Residents, business owners and elected officials in Baltimore’s suburbs are mobilizing against methadone clinics, fearing that they will attract crime and drugs to their neighborhoods, the Baltimore Sun reports. The resistance comes at a time when heroin use a demand for treatment are growing in the suburbs. Nationwide, more than 1,200 clinics distribute methadone, which relieves withdrawal symptoms for those addicted to heroin or prescription painkillers.

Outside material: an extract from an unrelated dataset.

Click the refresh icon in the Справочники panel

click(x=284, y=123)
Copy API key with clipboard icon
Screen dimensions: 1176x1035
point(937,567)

Maryland, with 43 methadone clinics, ranks among the top 10 states in the nation, said Robert Lubran of the federal Substance Abuse and Mental Health Services Administration. Despite evidence of methadone’s effectiveness, some places are blocking clinics. A five-year moratorium on new clinics went into effect in Louisiana on July 1, after a study showed that the state’s 14 clinics were about 3 1/2 times more than were needed. Ohio allows only private, nonprofit clinics or those run by the government. Methadone clinics in Pennsylvania cannot operate within 500 feet of a residential area, public park or church.
The mere mention of a clinic can send fear rippling through a community. When news broke in June of a clinic planning to open in a Baltimore suburb near three schools, three community meetings attracted more than 100 angry residents. Local officials pledged their support. After three weeks of community protests, the clinic’s president said he no longer planned to open there.
One way to avoid conflict is to locate clinics away from places where they might cause disruption. Running a clinic near schools is “not smart,” said Ron Jackson of a group that runs four clinics in Washington state. Neither is dispensing methadone near residential areas, fast-food restaurants or retail outlets. “The confluence of the traffic is not real good – that’s a polite way of saying it,” he said.